6. In terms of safety, adverse events (TEAEs) common during treatment in the Ivosidenib group included nausea (32.1%), diarrhea (28.8%), fatigue (23.7%), Cough (19.2%), abdominal pain (18.6%), abdominal water (18.6%), decreased appetite (17.3%), anemia (16.0%), vomiting (16.0%).
46 percent in the Ivosidenib group, 36 percent in the placebo group, and no treatment-related deaths.
Binimetinib Binimetinib is a powerful, highly selective MEK1/2 variant inhibitor, and the MEK protein is an upstream regulatory factor pathway for extracellular signal-related kinases (ERKs).
preclinical studies have shown synergy between biethylin and chemotherapy (chemotherapy).
The clinical trial, an open, one-arm phase IB study designed to evaluate patients with first-line gistatic tube cancer in the second- and third-line treatment of bile tube cancer with a methinib joint Capedabin treatment, was designed as an indigested dose and a queue extension.
The study included 34 patients, of whom 9 were in the dose increment group and 25 were in the queue expansion group, of which 25 patients (73.5%) were treated first-line and 9 patients (26.5%) were treated with second-line treatment.
also had 29.4% gallbladder cancer (n s 10), 29.4% (n s 10), 26.5% (n s 9) and 14.7% (n s 5) for hepatoblast cancer.
results: 1, ORR: 20.6% (95% CI, 7.0-34.2).
2, DCR: 76.5% (95% CI, 62.2-90.8).
7 patients (20.6%) and 19 patients (55.9%) showed partial remission and disease stabilization, respectively.
3, mPFS: 4.1 months (95%CI, 2.8-5.7), 3 months PFS rate of 64.0%, 4, mOS: 7.8 months (95% CI, 5.9-12.2) in the logo In terms of materials, patients with abnormal activation of the RAS/RAF/MEK/ERK signal path showed longer PFS (April vs 2.6, P=0.031) and OS (10.8 vs 5.3, P=0.011).
major adverse reactions are controllable anemia and fatigue.
the treatment showed effective therapeutic efficacy in bile tube cancer, especially in patients with abnormally activated bile tube cancer with RAS/RAF/MEK/ERK signaling pathlines.
bile tube cancer is a high degree of malignant cancer in China, the prognosm is relatively poor and the treatment means are limited.
is that there has been more and more research on targeted drugs in recent years, and we look forward to new treatment models that will change the future and rewrite the guidelines.

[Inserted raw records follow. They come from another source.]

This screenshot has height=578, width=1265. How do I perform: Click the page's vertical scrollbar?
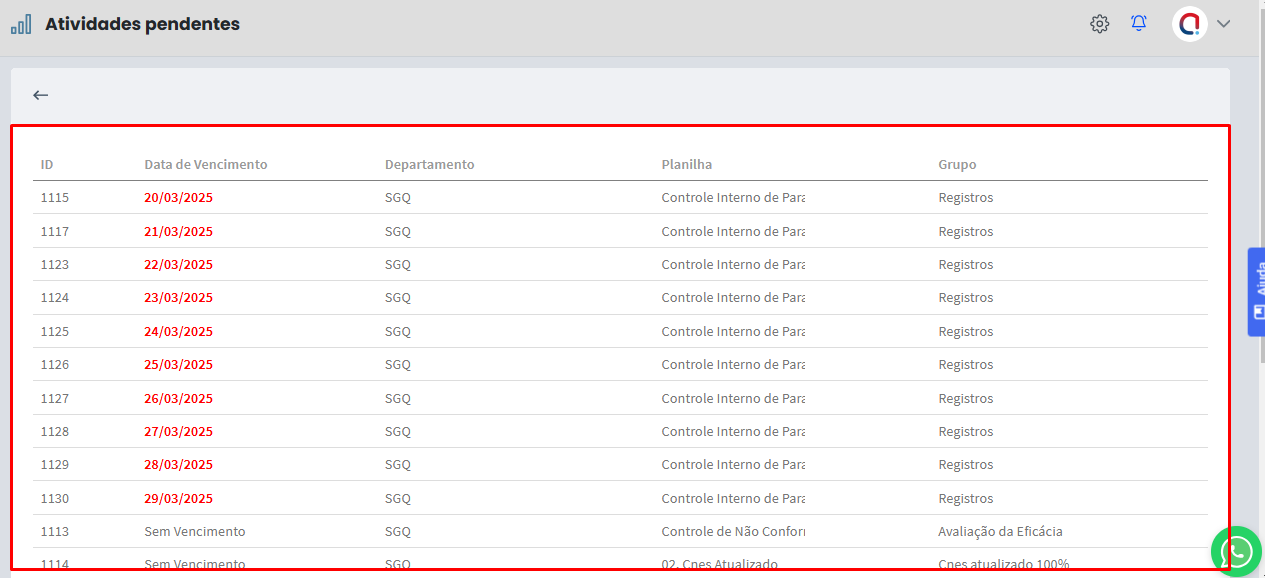coord(1260,200)
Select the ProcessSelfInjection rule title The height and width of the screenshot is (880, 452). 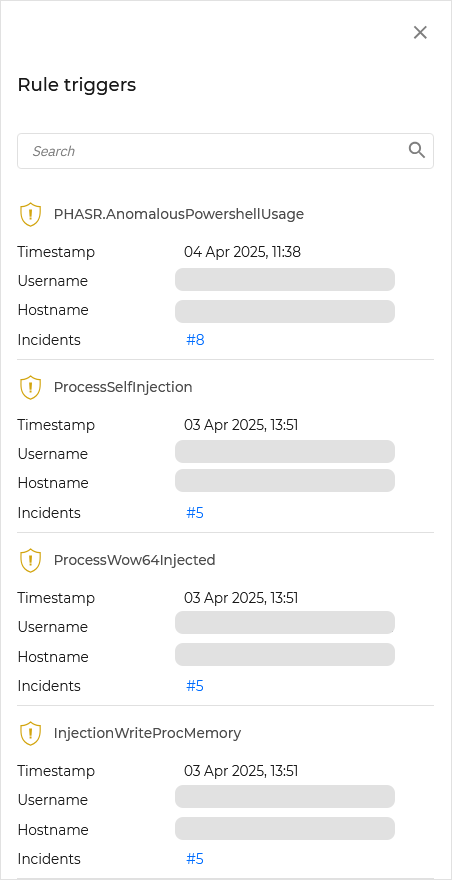click(x=123, y=387)
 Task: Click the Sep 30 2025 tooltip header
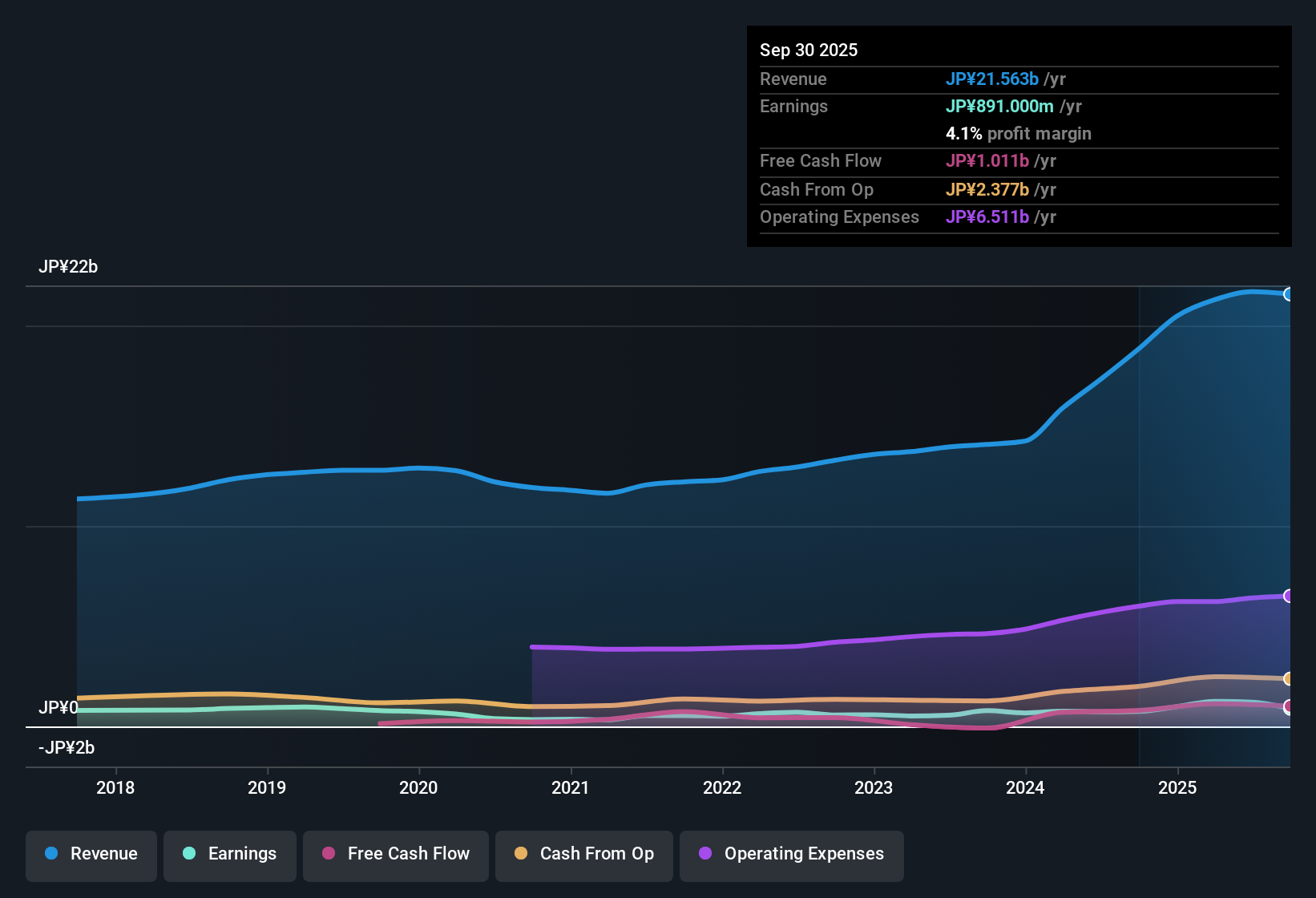(x=809, y=50)
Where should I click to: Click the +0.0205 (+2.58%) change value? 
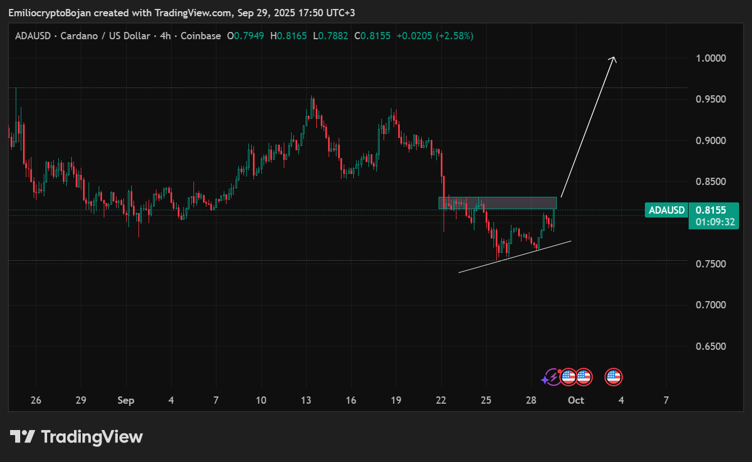tap(435, 36)
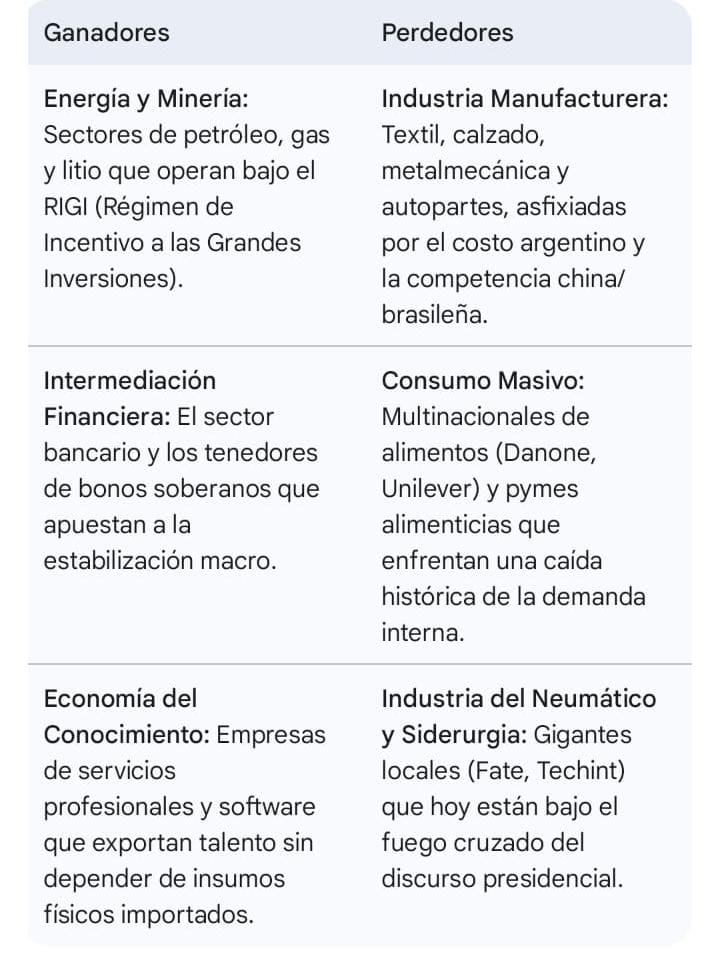Click the 'Incentivo a las Grandes' line
720x961 pixels.
pos(172,243)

source: 1. Abou-Alfa, G. K. et al. Ivosidenib in IDH1-mutant, processy-refractory cholangiocarcinoma (ClarIDHy): a multicentre, randomised, double-blind, placebo-controlled, phase 3. study. Lancet Oncol. (2020) doi:10.1016/S1470-2045 (20)30157-1.2.Kim ST, Kang JH, Lee J, et al. Capecitabine plus oxaliplatin versus gemcitabine plus oxaliplatin as first-line therapy for advanced biliary tract cancers: a multicenter, open-label, randomized, phase III, noninferiority trial. Ann Oncol. 2019. 30(5): 788-795.